You are both correct, and I misspoke.

x times more than y means (x+1) * y.
x times as many as y means x * y.

However, my primary point, that language cannot always be translated word for word is still relevant.

x times less than y means y / x.

No one uses it to mean y * (1 - x) as several people have suggested that it must mean, based on parallel construction. It’s just not a useful relationship to talk about.

That’s pretty much the point though. Times more than / as many as / times less than…should be easily deducible by parsing the individual words.
If you have to resort to “common usage” then you start to get divergence in language in different communities and situations. Which can’t be a good thing for communication. We should be resisting the dumbing down of math…not promoting it

Language is not math, though. Like I said, I support your interpretation of what it should mean, but it seems that’s not what it actually does mean in English. So, unless I’m trying to be deliberately obtuse or pedantic, if someone tells me “she makes two times more money than I do,” I have to assume that person makes 2X, not 3X. I can’t seem to find any printed reference in which “two times more than” or similar actually means 2X+X (3X). And I was trying to find one for the other thread to support my 2X+X interpretation. It seems that, while logically correct, it’s just not used that way in English.

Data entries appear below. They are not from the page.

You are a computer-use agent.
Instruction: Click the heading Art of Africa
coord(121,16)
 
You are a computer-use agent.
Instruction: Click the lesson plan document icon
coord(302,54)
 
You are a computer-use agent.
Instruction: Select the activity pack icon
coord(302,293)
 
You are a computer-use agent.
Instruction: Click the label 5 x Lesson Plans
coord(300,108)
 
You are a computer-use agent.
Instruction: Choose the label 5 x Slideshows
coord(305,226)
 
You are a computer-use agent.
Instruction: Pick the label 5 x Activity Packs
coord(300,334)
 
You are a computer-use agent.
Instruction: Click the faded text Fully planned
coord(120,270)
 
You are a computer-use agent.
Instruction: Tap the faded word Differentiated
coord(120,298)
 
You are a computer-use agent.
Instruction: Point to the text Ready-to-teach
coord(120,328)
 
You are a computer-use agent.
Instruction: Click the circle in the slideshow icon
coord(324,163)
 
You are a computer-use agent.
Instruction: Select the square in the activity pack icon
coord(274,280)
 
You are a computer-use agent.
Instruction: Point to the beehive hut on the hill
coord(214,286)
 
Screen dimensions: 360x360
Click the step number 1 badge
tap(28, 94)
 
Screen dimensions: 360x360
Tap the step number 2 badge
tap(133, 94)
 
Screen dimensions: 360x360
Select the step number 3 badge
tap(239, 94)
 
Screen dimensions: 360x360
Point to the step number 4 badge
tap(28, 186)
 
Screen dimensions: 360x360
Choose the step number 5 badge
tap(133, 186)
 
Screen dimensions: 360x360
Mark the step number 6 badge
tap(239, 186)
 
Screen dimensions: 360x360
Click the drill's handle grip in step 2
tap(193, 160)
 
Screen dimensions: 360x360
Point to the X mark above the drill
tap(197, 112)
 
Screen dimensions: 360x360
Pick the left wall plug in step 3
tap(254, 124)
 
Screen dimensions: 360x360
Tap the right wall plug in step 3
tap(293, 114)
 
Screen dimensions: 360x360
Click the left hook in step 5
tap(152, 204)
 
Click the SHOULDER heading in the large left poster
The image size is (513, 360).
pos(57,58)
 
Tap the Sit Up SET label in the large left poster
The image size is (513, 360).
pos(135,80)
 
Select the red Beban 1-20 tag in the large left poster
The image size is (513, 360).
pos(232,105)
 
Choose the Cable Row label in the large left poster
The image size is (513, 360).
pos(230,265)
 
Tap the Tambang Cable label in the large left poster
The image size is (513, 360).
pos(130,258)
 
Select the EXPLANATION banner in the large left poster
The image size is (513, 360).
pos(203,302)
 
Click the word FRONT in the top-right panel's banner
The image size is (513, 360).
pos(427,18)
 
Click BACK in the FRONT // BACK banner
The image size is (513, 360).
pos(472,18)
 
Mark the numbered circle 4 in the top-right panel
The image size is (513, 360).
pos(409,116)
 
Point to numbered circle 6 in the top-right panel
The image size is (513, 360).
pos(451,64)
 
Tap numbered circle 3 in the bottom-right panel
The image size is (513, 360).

I never saw the point of becoming a supervillain and taking over the world before. Being so rich that I can’t possibly spend all of my money is one thing; that just means that I’ll always be able to afford to pay somebody to pick up after me. I don’t need to be Ming the Merciless for that (plus, who needs to be always looking over his shoulder for Flash Gordon?).

For the opportunity to exterminate the kind of sloppy use of language in the above quote from the planet, though; THAT might just be worth it.

Dr. Cube wrote that he has never seen a “legit scientist, engineer…etc.” use the phrase something like, five times less than…

I disagree. I have been puzzled about the phrase for years, but only decided to post it here as I have now seen several so-called scientists or engineers use the phrase in published papers. I am sure we could argue without end over whether they were authentically, unambiguously, truly and honestly LEGIT.

The clear answer is obviously absolutely and as they say about everything today - totally - ambiguous.

I see that in addition the correction I made above, I also somehow lost a word from my first sentence. I’m sure I wrote it, so I’m blaming internet gremlins (clumsy copy/pasting).

It should have been: “People seem to really dislike this phrasing, but that doesn’t make it ambiguous”.

Did I miss something else? Are my thoughts really so poorly expressed that they inspire dreams of dictatorship? Are we just running into a prescriptivist/descriptivist divide? It would be nice if language were always completely consistent and logically parseable, but it isn’t.